REGION — A San Diego television series that follows the stories of rescued wild animals has been nominated for three Emmy Awards.
“It’s thrilling,” filmmaker and former Del Mar resident Elliott Kennerson said. “The show was a lot of work and it kind of seems like that’s the best possible result.”
“Animal R&R,” which debuted in May 2014, is a natural history program on the local PBS affiliate narrated by wildlife preservationist Joan Embery.
The four-episode series takes viewers to animal habitats and borderlands of the urban edge, including the Ramona grasslands, Torrey Pines State Reserve and San Diego’s downtown airport. One segment features a hummingbird habitat in a person’s home.

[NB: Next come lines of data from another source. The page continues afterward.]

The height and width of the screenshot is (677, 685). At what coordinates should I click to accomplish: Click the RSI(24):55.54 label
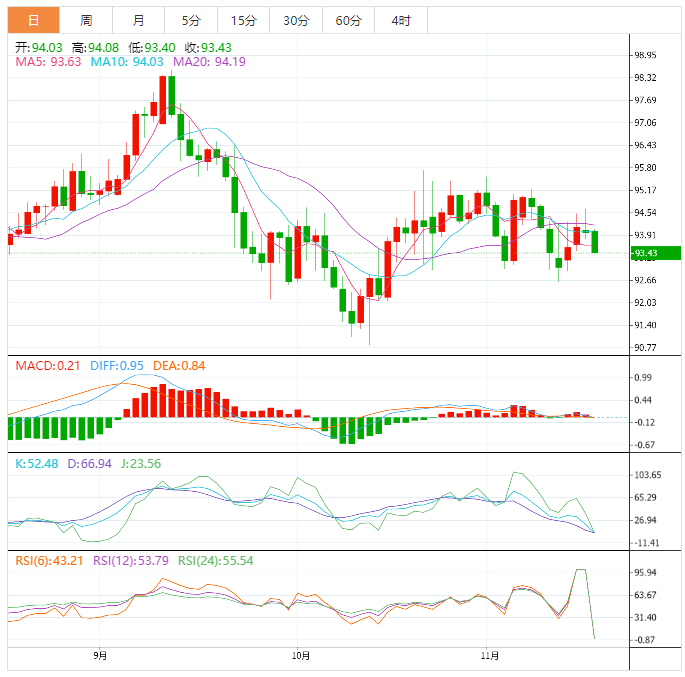click(216, 560)
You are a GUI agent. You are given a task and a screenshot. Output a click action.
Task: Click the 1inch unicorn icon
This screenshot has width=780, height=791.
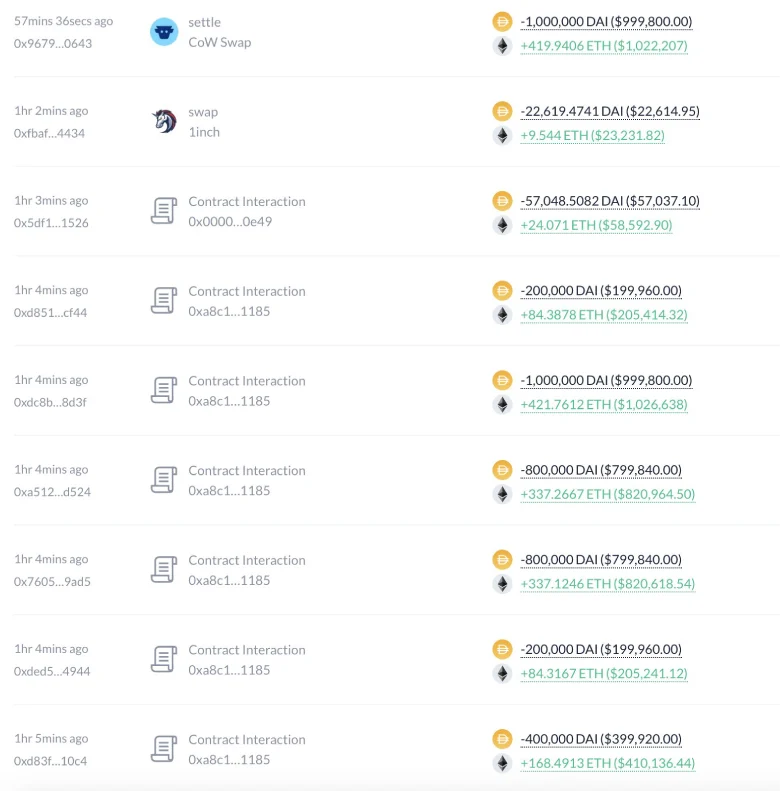click(x=164, y=122)
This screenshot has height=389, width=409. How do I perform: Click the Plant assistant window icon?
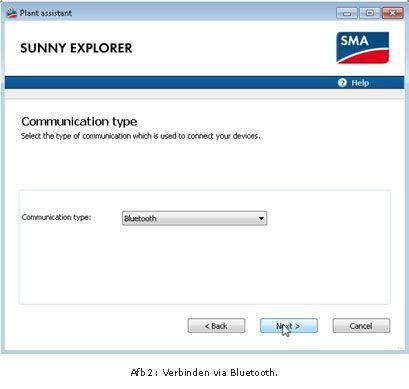[11, 13]
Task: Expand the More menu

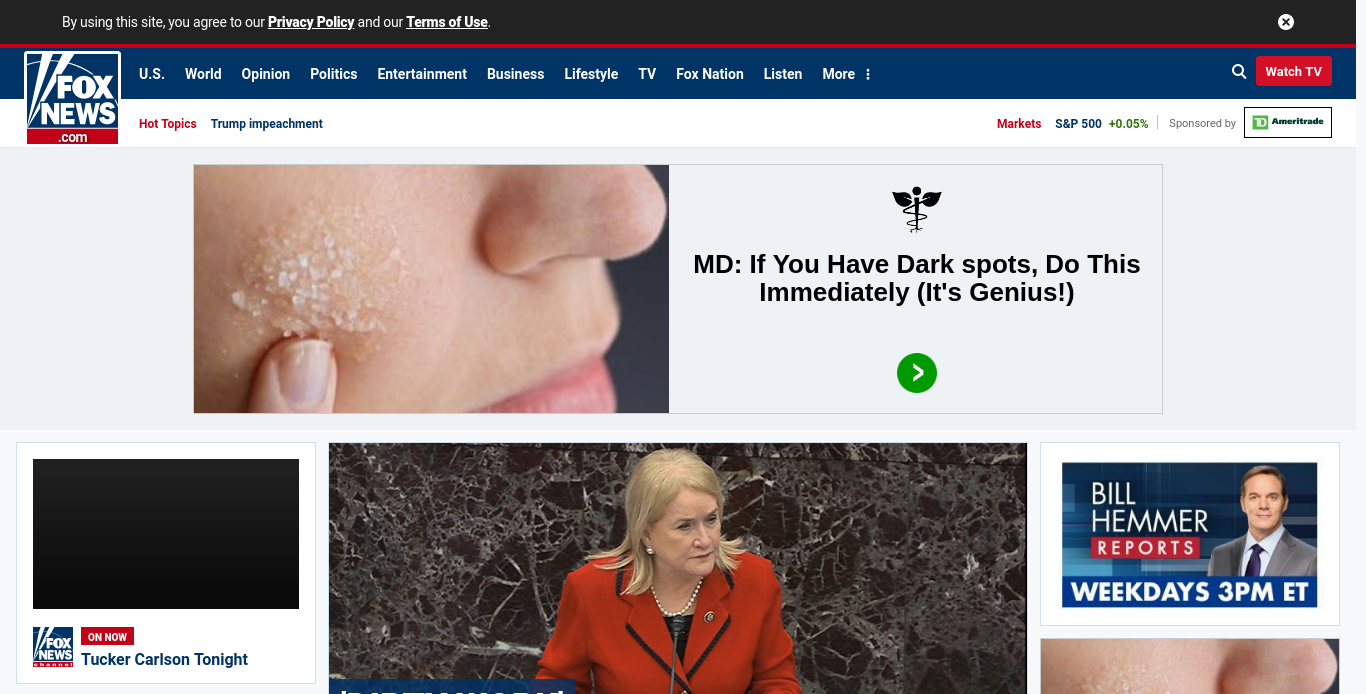Action: [846, 74]
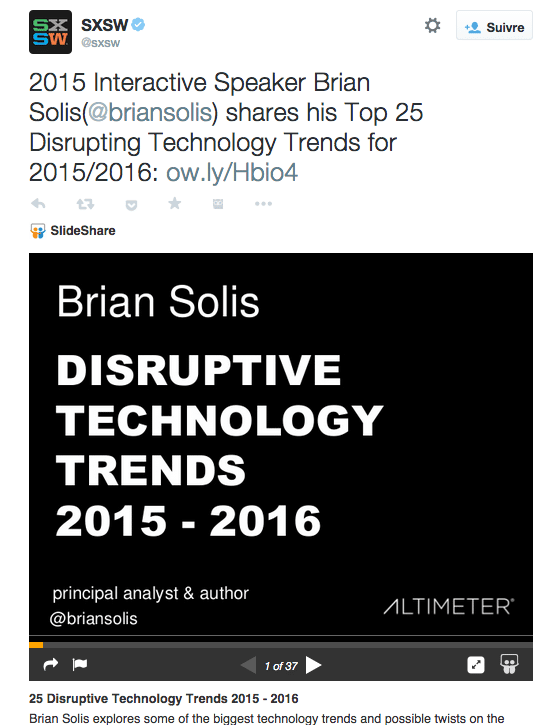Click the Pocket save icon
This screenshot has height=725, width=560.
131,204
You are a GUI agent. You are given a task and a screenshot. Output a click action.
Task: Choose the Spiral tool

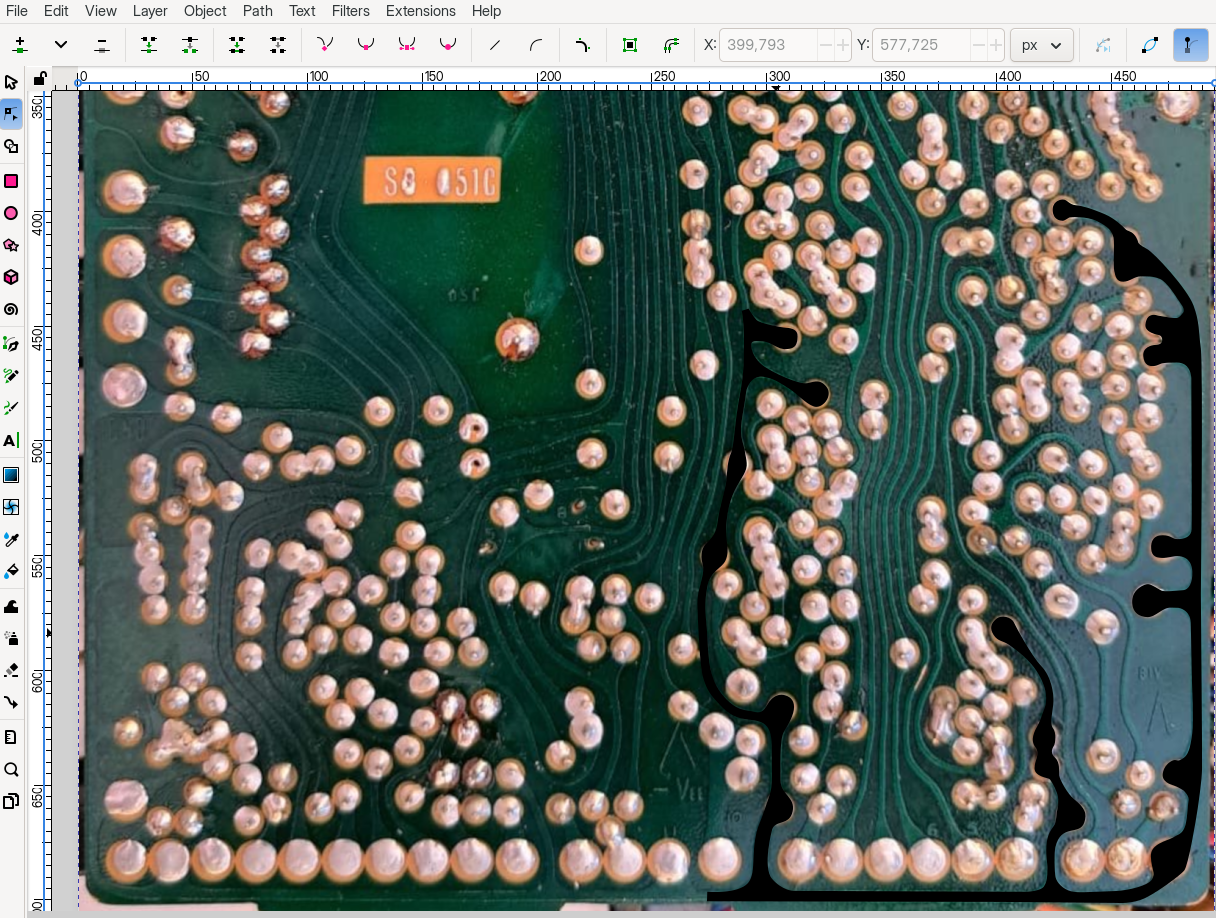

The animals featured in the first series include a striped skunk, hawks, a peregrine falcon and two opossums.
Two coyote pups burned in the 2014 Poinsettia fire in Carlsbad also star in “Animal R&R,” which stands for rehabilitation and release.
Kennerson attended what is now known as Del Mar Hills Academy and is a 1992 graduate of the private Bishop’s School in La Jolla.
He received his undergraduate degree from Yale University and attended graduate school in Montana, where he was trained in science and natural history filmmaking.
When Kennerson initially sought to fund the first two episodes he unsuccessfully applied for a KPBS grant. He was awarded the money on his second try after getting Embery onboard.
Kennerson produced the second two shows partly, he said, because he had so much great footage from the first shoot but he couldn’t fit it all into two episodes.
Additionally, some of the stories had not played out before his deadline.
Kennerson received a smaller KPBS grant to produce those episodes and filled the funding gap with $25,641 from 328 backers in a Kickstarter campaign.
He is hopeful the Emmy nominations will help with future funding as he plans to broaden the scope of the series.
“I’m trying to sell the show upstream,” he said. “My goal is to do a bigger production and have it be a national show filmed simultaneously in different places to get a view on what kind of wildlife people run into in those areas.”
Kennerson said he is looking at locations on Cape Cod in Massachusetts and in California’s Humboldt County.
“I’m trying to get a good measure of the various types of ecosystems around the country,” he said. “It’s a broad range of places that people are sort of familiar with to get that deeper look into the wildlife and ecosystems.”
He said he is seeking funding from a broadcaster, a major sponsor or grants.
Two of the Emmy nominations, from the Pacific Southwest Chapter of the National Association of Television Arts and Sciences, are in the Health/Science Program or Special category.
There is one for each of the first two episodes. The third nomination is for excellence in editing.
Winners will be announced June 20 at a ceremony in Palm Springs. KPBS will broadcast an encore presentation of the current season of “Animal R&R,” which will be eligible for Emmy awards next year, on June 17 at 8 p.m.